Used by, and should be used by are not the same things. SMBs are famous for wasting money where it is pointless, doing complex things because it makes them feel good, and not spending more (or effort) where it actually matters. Why would SMBs need to live migrate services around?
-
Because it allows an abstraction of the hardware, for replacing/patching/rebooting stuff without even lose service (or to avoid to do so a week end for instance)
-
@olivier said in Xenserver and Storage:
Because it allows an abstraction of the hardware, for replacing/patching/rebooting stuff without even lose service (or to avoid to do so a week end for instance)
Right, that's a thing SMBs don't need. People sell them that, but I'd be pretty pissed if I found my techs spending money on that. It is only useful for patching the underlying hypervisors. How long does that take? And you have to have longer outages for patching the individual VMs on top already. So just align the patching time. SMBs don't have many workloads and rarely critical ones. Every SMB hates being an SMB and claims big money losses or high criticality for services, but when it comes down to it, it's all bluster 99.99% of the time.
There are cases where this matters, but good luck actually finding one. It's simple a need that the SMB doesn't have in reality. Patching is a trivial process easily scheduled. There is a reason that even the Wall St. banks don't need to do this for their biggest workloads. It's an almost completely fabricated business need.
-
For any shop that actually needs this functionality, you normally need it higher in the stack, at the application level. So when needed, you already have it and don't need the platform to provide it across the board. So in most of the rare cases where the need does exist, you already have the capability.
-
So I should be an exception then
edit: in the end, your perception doesn't really matter if the "market" think otherwise.
-
@olivier said in Xenserver and Storage:
So I should be an exception then
What business need creates it for you? What service do you run that is so critical that you have no greenzones all week long?
And then isn't properly mitigated through application level high availability?
-
Eg XS patching for critical sec reasons, I don't have the resources to make our apps redundant at their level, so I rely on virt (and live mig) to avoid outage.
-
@olivier said in Xenserver and Storage:
Eg XS patching for critical sec reasons, I don't have the resources to make our apps redundant at their level, so I rely on virt (and live mig) to avoid outage.
Sure, but what service is so critical that you can't reboot? SMBs basically never have any service that needs to stay up. That's the thing. I get why services will go down without an HA solution in place, but what no one ever explains to me is why going down is a problem.

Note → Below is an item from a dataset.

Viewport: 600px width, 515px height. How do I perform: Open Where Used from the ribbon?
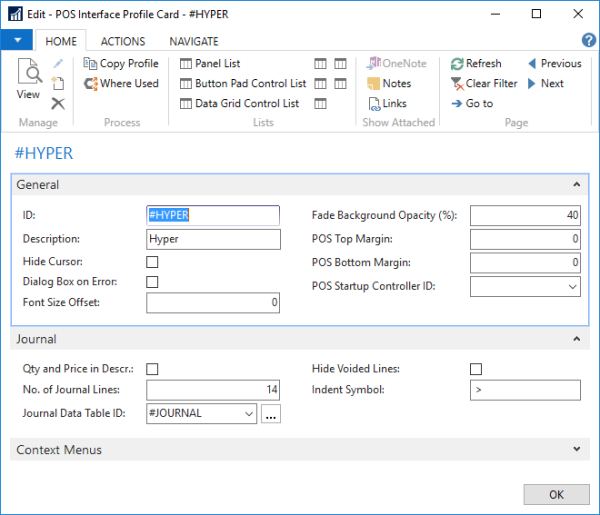pos(120,84)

How many users are impacted and in what way and for how long?
-
Think priorities. It will impact some users (because the updater in XOA), not dramatic for the business but it's better to avoid that. So the cost to have it is negligible (already using virt). And I don't have the resource to make the service app HA (because live migration is freeβ¦)
edit: in the end, if I follow your arguments, virtualization is also useless for SMBs.
-
@olivier said in Xenserver and Storage:
edit: in the end, if I follow your arguments, virtualization is also useless for SMBs.
Nope, not in the least. This would imply a misunderstanding of the purpose of virtualization. Virtualization is free and makes things safer. Everyone benefits from virtualization, every time.
HA is not free, adds its own risks (that are very high) and provides uncommon benefits. Most shops are hurt by HA, not helped by it.
Same logic, totally different results.
-
I'm not speaking about HA right now, I'm speaking about live migration
HA is another beast, I agree it should be used only after thinking benefits/problems.